Problem details:
Each entry here is to be restated word for word.

Dataset:
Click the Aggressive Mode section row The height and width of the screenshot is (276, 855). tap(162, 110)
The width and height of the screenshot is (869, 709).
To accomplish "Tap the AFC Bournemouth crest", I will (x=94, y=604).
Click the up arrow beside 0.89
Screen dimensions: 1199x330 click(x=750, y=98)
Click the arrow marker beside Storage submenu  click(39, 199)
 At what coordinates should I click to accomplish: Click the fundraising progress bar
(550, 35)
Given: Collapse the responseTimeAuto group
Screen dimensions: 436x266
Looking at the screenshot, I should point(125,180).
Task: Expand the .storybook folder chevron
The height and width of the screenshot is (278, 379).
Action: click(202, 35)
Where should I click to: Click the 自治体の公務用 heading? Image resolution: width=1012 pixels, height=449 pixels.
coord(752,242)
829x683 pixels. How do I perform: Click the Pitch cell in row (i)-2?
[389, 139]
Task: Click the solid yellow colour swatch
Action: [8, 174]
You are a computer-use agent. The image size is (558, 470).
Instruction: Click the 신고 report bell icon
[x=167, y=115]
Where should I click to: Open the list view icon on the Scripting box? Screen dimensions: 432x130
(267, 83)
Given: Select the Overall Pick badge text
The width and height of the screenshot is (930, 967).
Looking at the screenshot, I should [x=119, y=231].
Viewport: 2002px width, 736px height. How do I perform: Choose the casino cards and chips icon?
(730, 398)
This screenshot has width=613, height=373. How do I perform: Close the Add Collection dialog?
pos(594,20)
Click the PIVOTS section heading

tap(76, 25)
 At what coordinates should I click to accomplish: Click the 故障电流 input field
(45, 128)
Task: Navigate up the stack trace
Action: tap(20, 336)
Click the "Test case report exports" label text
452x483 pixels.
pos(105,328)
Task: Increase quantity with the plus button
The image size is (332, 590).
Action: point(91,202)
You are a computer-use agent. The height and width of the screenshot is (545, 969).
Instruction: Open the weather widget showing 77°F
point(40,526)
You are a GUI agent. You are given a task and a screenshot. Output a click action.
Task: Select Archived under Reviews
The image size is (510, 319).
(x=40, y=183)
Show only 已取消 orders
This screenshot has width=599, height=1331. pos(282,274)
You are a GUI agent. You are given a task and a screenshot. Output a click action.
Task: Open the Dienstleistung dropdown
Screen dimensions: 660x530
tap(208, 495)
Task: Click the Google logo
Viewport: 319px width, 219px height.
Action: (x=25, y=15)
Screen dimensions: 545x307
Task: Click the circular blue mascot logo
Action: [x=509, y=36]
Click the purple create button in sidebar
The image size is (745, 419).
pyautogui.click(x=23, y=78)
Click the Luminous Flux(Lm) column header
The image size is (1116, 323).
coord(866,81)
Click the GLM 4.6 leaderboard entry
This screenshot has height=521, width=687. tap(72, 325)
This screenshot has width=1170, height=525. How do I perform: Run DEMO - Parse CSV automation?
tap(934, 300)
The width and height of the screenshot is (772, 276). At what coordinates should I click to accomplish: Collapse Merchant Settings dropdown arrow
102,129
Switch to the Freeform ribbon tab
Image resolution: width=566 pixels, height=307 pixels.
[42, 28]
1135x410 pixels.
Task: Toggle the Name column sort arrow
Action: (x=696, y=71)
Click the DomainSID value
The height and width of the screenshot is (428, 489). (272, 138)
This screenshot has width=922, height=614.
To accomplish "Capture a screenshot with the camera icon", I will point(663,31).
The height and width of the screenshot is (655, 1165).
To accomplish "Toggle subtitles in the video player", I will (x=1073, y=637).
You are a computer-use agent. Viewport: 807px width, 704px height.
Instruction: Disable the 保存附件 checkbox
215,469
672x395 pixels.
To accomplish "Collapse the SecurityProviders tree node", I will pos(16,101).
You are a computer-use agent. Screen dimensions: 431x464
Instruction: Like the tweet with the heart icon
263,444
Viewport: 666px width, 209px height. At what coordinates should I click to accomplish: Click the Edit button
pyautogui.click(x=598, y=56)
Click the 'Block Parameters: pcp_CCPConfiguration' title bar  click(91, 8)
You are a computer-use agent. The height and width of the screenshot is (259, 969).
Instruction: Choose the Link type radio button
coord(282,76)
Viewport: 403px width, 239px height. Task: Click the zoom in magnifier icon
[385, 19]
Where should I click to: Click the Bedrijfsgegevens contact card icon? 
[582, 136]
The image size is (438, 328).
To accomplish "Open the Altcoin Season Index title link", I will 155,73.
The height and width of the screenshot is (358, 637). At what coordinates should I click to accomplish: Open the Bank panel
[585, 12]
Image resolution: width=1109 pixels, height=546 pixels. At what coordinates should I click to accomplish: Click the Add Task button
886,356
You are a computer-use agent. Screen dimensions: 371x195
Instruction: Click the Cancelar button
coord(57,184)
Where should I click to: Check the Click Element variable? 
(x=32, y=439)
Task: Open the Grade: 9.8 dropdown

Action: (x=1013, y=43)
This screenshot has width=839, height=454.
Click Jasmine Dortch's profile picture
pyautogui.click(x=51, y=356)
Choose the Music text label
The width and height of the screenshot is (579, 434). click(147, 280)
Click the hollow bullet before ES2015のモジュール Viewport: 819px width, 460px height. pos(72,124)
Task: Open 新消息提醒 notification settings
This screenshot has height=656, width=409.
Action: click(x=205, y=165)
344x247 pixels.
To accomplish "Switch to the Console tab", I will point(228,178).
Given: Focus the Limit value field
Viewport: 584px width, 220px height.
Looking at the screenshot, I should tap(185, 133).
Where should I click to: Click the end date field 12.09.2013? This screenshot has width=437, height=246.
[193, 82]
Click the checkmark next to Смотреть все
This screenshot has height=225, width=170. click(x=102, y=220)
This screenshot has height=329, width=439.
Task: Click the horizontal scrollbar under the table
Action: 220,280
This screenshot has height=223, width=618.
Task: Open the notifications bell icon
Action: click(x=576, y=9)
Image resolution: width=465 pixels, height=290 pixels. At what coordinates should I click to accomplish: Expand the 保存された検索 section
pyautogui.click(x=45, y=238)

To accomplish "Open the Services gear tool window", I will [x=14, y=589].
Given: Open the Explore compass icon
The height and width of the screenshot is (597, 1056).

Result below:
Click the Aggressive Mode section row The height and width of the screenshot is (276, 855). tap(162, 110)
The width and height of the screenshot is (869, 709).
To accomplish "Tap the AFC Bournemouth crest", I will (x=94, y=604).
Click the up arrow beside 0.89
Screen dimensions: 1199x330 click(x=750, y=98)
Click the arrow marker beside Storage submenu  click(39, 199)
 At what coordinates should I click to accomplish: Click the fundraising progress bar
(550, 35)
Given: Collapse the responseTimeAuto group
Screen dimensions: 436x266
Looking at the screenshot, I should point(125,180).
Task: Expand the .storybook folder chevron
The height and width of the screenshot is (278, 379).
Action: click(202, 35)
Where should I click to: Click the 自治体の公務用 heading? Image resolution: width=1012 pixels, height=449 pixels.
coord(752,242)
829x683 pixels. How do I perform: Click the Pitch cell in row (i)-2?
[389, 139]
Task: Click the solid yellow colour swatch
Action: [8, 174]
You are a computer-use agent. The image size is (558, 470).
Instruction: Click the 신고 report bell icon
[x=167, y=115]
Where should I click to: Open the list view icon on the Scripting box? Screen dimensions: 432x130
(267, 83)
Given: Select the Overall Pick badge text
The width and height of the screenshot is (930, 967).
Looking at the screenshot, I should [x=119, y=231].
Viewport: 2002px width, 736px height. How do I perform: Choose the casino cards and chips icon?
(730, 398)
This screenshot has width=613, height=373. How do I perform: Close the Add Collection dialog?
pos(594,20)
Click the PIVOTS section heading

tap(76, 25)
 At what coordinates should I click to accomplish: Click the 故障电流 input field
(45, 128)
Task: Navigate up the stack trace
Action: tap(20, 336)
Click the "Test case report exports" label text
452x483 pixels.
pos(105,328)
Task: Increase quantity with the plus button
The image size is (332, 590).
Action: point(91,202)
You are a computer-use agent. The height and width of the screenshot is (545, 969).
Instruction: Open the weather widget showing 77°F
point(40,526)
You are a GUI agent. You are given a task and a screenshot. Output a click action.
Task: Select Archived under Reviews
The image size is (510, 319).
(x=40, y=183)
Show only 已取消 orders
This screenshot has width=599, height=1331. pos(282,274)
You are a GUI agent. You are given a task and a screenshot. Output a click action.
Task: Open the Dienstleistung dropdown
Screen dimensions: 660x530
tap(208, 495)
Task: Click the Google logo
Viewport: 319px width, 219px height.
Action: (x=25, y=15)
Screen dimensions: 545x307
Task: Click the circular blue mascot logo
Action: [x=509, y=36]
Click the purple create button in sidebar
The image size is (745, 419).
pyautogui.click(x=23, y=78)
Click the Luminous Flux(Lm) column header
The image size is (1116, 323).
coord(866,81)
Click the GLM 4.6 leaderboard entry
This screenshot has height=521, width=687. tap(72, 325)
This screenshot has width=1170, height=525. How do I perform: Run DEMO - Parse CSV automation?
tap(934, 300)
The width and height of the screenshot is (772, 276). At what coordinates should I click to accomplish: Collapse Merchant Settings dropdown arrow
102,129
Switch to the Freeform ribbon tab
Image resolution: width=566 pixels, height=307 pixels.
[42, 28]
1135x410 pixels.
Task: Toggle the Name column sort arrow
Action: (x=696, y=71)
Click the DomainSID value
The height and width of the screenshot is (428, 489). (272, 138)
This screenshot has width=922, height=614.
To accomplish "Capture a screenshot with the camera icon", I will point(663,31).
The height and width of the screenshot is (655, 1165).
To accomplish "Toggle subtitles in the video player", I will (x=1073, y=637).
You are a computer-use agent. Viewport: 807px width, 704px height.
Instruction: Disable the 保存附件 checkbox
215,469
672x395 pixels.
To accomplish "Collapse the SecurityProviders tree node", I will pos(16,101).
You are a computer-use agent. Screen dimensions: 431x464
Instruction: Like the tweet with the heart icon
263,444
Viewport: 666px width, 209px height. At what coordinates should I click to accomplish: Click the Edit button
pyautogui.click(x=598, y=56)
Click the 'Block Parameters: pcp_CCPConfiguration' title bar  click(91, 8)
You are a computer-use agent. The height and width of the screenshot is (259, 969).
Instruction: Choose the Link type radio button
coord(282,76)
Viewport: 403px width, 239px height. Task: Click the zoom in magnifier icon
[385, 19]
Where should I click to: Click the Bedrijfsgegevens contact card icon? 
[582, 136]
The image size is (438, 328).
To accomplish "Open the Altcoin Season Index title link", I will 155,73.
The height and width of the screenshot is (358, 637). At what coordinates should I click to accomplish: Open the Bank panel
[585, 12]
Image resolution: width=1109 pixels, height=546 pixels. At what coordinates should I click to accomplish: Click the Add Task button
886,356
You are a computer-use agent. Screen dimensions: 371x195
Instruction: Click the Cancelar button
coord(57,184)
Where should I click to: Check the Click Element variable? 
(x=32, y=439)
Task: Open the Grade: 9.8 dropdown

Action: (x=1013, y=43)
This screenshot has width=839, height=454.
Click Jasmine Dortch's profile picture
pyautogui.click(x=51, y=356)
Choose the Music text label
The width and height of the screenshot is (579, 434). click(147, 280)
Click the hollow bullet before ES2015のモジュール Viewport: 819px width, 460px height. pos(72,124)
Task: Open 新消息提醒 notification settings
This screenshot has height=656, width=409.
Action: click(x=205, y=165)
344x247 pixels.
To accomplish "Switch to the Console tab", I will point(228,178).
Given: Focus the Limit value field
Viewport: 584px width, 220px height.
Looking at the screenshot, I should tap(185, 133).
Where should I click to: Click the end date field 12.09.2013? This screenshot has width=437, height=246.
[193, 82]
Click the checkmark next to Смотреть все
This screenshot has height=225, width=170. click(x=102, y=220)
This screenshot has height=329, width=439.
Task: Click the horizontal scrollbar under the table
Action: 220,280
This screenshot has height=223, width=618.
Task: Open the notifications bell icon
Action: click(x=576, y=9)
Image resolution: width=465 pixels, height=290 pixels. At what coordinates should I click to accomplish: Expand the 保存された検索 section
pyautogui.click(x=45, y=238)

To accomplish "Open the Services gear tool window", I will [x=14, y=589].
Given: Open the Explore compass icon
The height and width of the screenshot is (597, 1056).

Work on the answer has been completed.